The second-ranked Blue Devils, who are plenty accustomed to dealing with premier opponents this year, will take on undefeated No. 12 Texas Tech Thursday at 7 p.m. at Madison Square Garden. While Duke has a 2-1 ledger against top-10 teams this season, the Red Raiders are hoping to bolster their resume after playing the fourth-easiest schedule amongst NCAA Division I teams thus far according to

"They’re a great team—undefeated, veteran team and tough," junior captain Jack White said. "They have a lot of really good players. We’re going to have to be on our A game and do everything in our control to make ourselves ready."

Despite starting four freshmen, the Blue Devils (10-1) have risen to the occasion when playing on the nation's biggest stages this season. Duke took the college basketball world by storm when it completed a 34-point thrashing of then-No. 2 Kentucky in the Champions Classic Nov. 6. Two weeks later in Maui, the Blue Devils cruised past then-No. 8 Auburn and mounted a 16-point second-half comeback against then-No. 3 Gonzaga before falling in the final seconds.
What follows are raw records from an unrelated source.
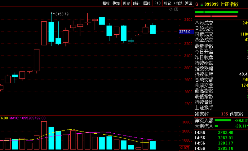248x151 pixels.
Task: Click the X10万 volume unit label
Action: [x=184, y=147]
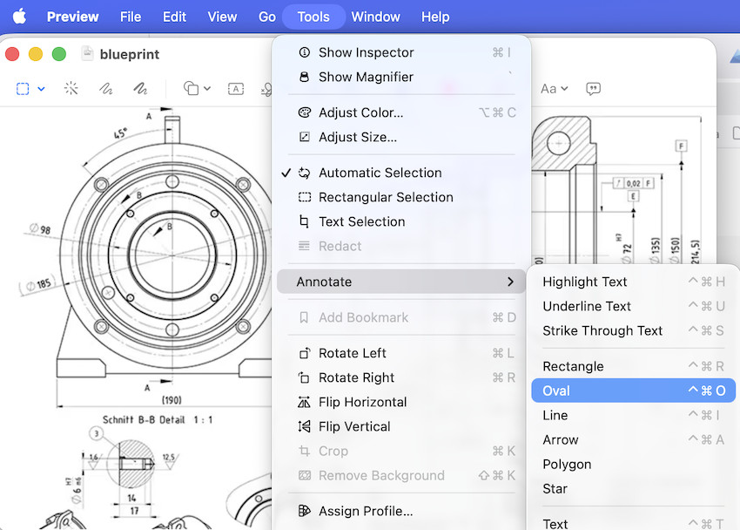
Task: Select Show Inspector from the Tools menu
Action: (364, 52)
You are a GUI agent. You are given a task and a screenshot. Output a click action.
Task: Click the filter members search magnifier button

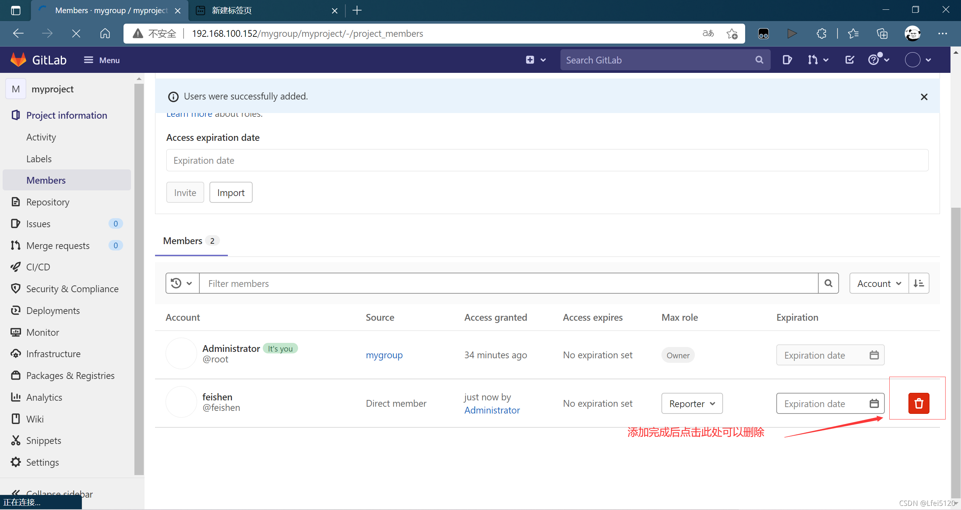point(828,284)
On the flip side, Texas Tech (10-0) has faced just a pair of Power 5 opponents this season, comfortably taking down Southern California and Nebraska on consecutive days en route to a Hall of Fame Classic title in Kansas City. The Red Raiders also beat Memphis at a neutral site in Miami earlier this month, but they will encounter an entirely different level of competition Thursday.

After missing five shots in the final minute against Gonzaga, R.J. Barrett has continued to attack the interior and has emerged as one of the most dominant all-around offensive players in the country over the last month. Since returning from Maui, Barrett has averaged 26.4 points on an efficient 59.3 percent conversion rate, and has added 8.8 rebounds and 4.2 assists per contest, part of the reason why his team is fifth in the nation in scoring with 93.6 points per game.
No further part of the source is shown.